The Atlantic has an interesting piece on Jordan Peterson today. Actually, the piece isn’t about Peterson per se, but about what is driving the left’s over-the-top reaction to Peterson. Author Caitlin Flanagan notes that the cultural gatekeepers on the left seem determined to make sure Peterson remains outside the camp, but so far it’s not working:

It’s hard to think of a best-selling self-help book whose author has not appeared on the classic morning shows; these programs—Today and Good Morning America and CBS This Morning—are almost entirely devoted to the subject of self-help. But the producers did their part, and Peterson did not go to their studios to sit among the lifestyle celebrities and talk for a few minutes about the psychological benefits of simple interventions in one’s daily life. This should have stopped progress, except Peterson was by then engaged in something that can only be compared to a conventional book tour if conventional book tours routinely put authors in front of live audiences well in excess of 2,500 people, in addition to the untold millions more listening to podcasts and watching videos. (Videos on Peterson’s YouTube channel have been viewed, overall, tens of millions of times.) It seemed that the book did not need the anointing oils of the Today show..

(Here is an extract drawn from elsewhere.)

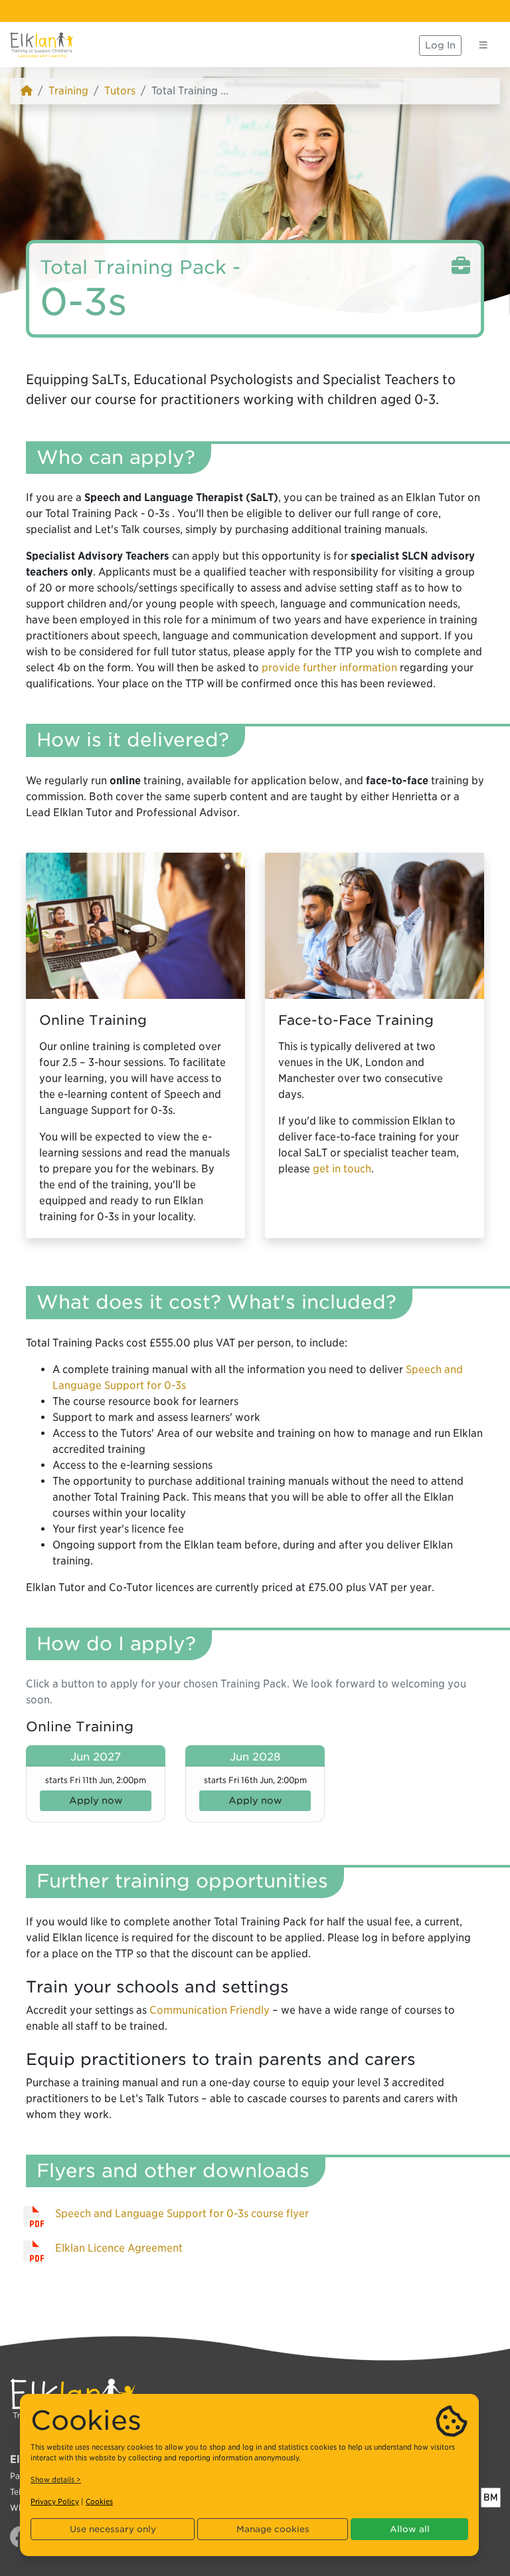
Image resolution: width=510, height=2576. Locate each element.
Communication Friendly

There is an eagerness to attach reputation-destroying ideas to him, such as that he is a supporter of something called “enforced monogamy,” an anthropological concept referring to the social pressures that exist in certain cultures that serve to encourage marriage. He mentioned the term during a wide-ranging interview with a New York Times reporter, which led to the endlessly repeated falsehood that he believes that the government should be in the business of arranging marriages. There is also the inaccurate belief that he refuses to refer to transgender people by the gendered pronoun conforming to their identity. What he refuses to do is to abide by any laws that could require compelled speech.

There are not-so-subtle attempts to ignore or damage him by the media being driven by what looks like fear. Flanagan concludes the core of the rejection of Peterson is fear, fear that he is undermining the foundation of modern leftism: identity politics.

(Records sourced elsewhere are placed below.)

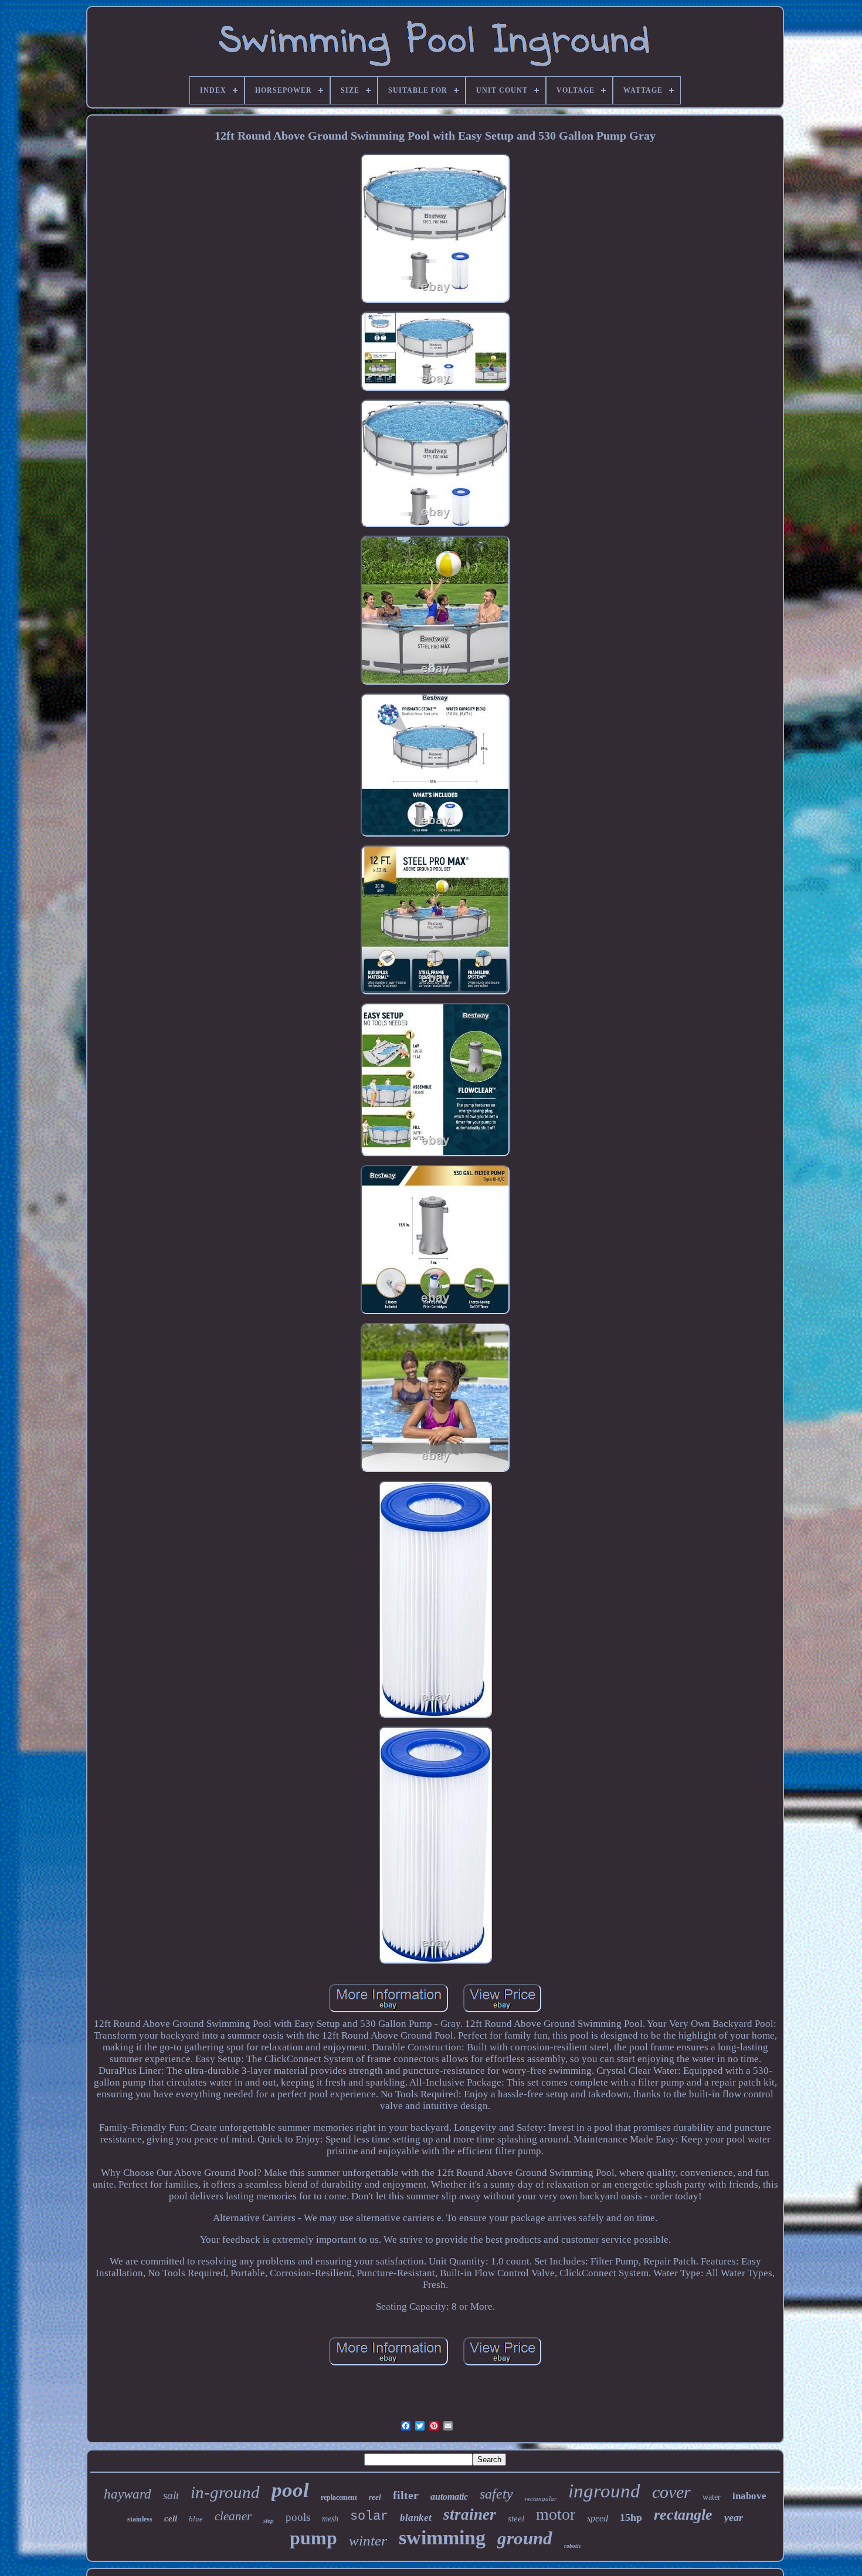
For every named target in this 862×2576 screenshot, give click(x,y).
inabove (749, 2495)
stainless (139, 2519)
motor (555, 2514)
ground (524, 2538)
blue (196, 2518)
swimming (442, 2537)
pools (298, 2517)
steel (516, 2518)
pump (313, 2537)
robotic (572, 2546)
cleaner (233, 2516)
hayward (127, 2494)
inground (604, 2490)
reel (375, 2497)
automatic (449, 2496)
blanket (416, 2517)
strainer (469, 2514)
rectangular (540, 2498)
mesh (330, 2518)
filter (406, 2495)
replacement (339, 2497)
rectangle (683, 2514)
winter (368, 2540)
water (712, 2497)
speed (597, 2518)
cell (170, 2518)
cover (671, 2491)
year (733, 2517)
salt (171, 2495)
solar (369, 2516)
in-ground (225, 2492)
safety (496, 2493)
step (268, 2520)
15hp (631, 2517)
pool (290, 2490)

The left, while it currently seems ascendant in our houses of culture and art, has in fact entered its decadent late phase, and it is deeply vulnerable. The left is afraid not of Peterson, but of the ideas he promotes, which are completely inconsistent with identity politics of any kind…

When the top man at The New York Times publishes a sober statement about a meeting he had with the president in which he describes instructing Trump about the problem of his “deeply troubling anti-press rhetoric,” and then three days later the paper announces that it has hired a writer who has tweeted about her hatred of white people, of Republicans, of cops, of the president, of the need to stop certain female writers and journalists from “existing,” and when this new hire will not be a beat reporter, but will sit on the paper’s editorial board—having a hand in shaping the opinions the paper presents to the world—then it is no mystery that a parallel culture of ideas has emerged to replace a corrupted system. When even Barack Obama, the poet laureate of identity politics, is moved to issue a message to the faithful, hinting that that they could be tipping their hand on all of this—saying during a speech he delivered in South Africa that a culture is at a dead end when it decides someone has no “standing to speak” if he is a white man—and when even this mayday is ignored, the doomsday clock ticks ever closer to the end.

I think this is essentially right and not just about Peterson. Many of the members of the so-called Intellectual Dark Web were (or still are) left-leaning individuals who refused to buckle before the identity politics juggernaut. That’s the case with Bret Weinstein who was accused of racism by students at Evergreen State College and refused to go along with his own public shaming. Not only that, Weinstein pointed out that the students themselves were behaving like an irrational cult based partly on their assumptions about race.

Not so many years ago, Sam Harris was considered part of the avant-garde of new atheism. Then he ran afoul of the left’s embrace of Islam by suggesting that not all religions are equally harmful. Suddenly he was an Islamophobe, a weird label through which the left equates belonging to a specific religion by choice with immutable, heritable characteristics like race.

Peterson’s move from mostly unknown college professor to whatever he is today started with a law in Canada which, as mentioned above, he took as an attempt to compel speech. He rejected it on the basis that individuals should not be compelled to say things by their government. It was about individualism over the demands of identity politics.

For Peterson, the most important achievement of western society is the recognition of the importance of the individual. As he says in the clip below, our free market system based on the individual is terrible except when compared to all the others. The left really does have something to worry about if their focus on unionizing people by race and gender fails.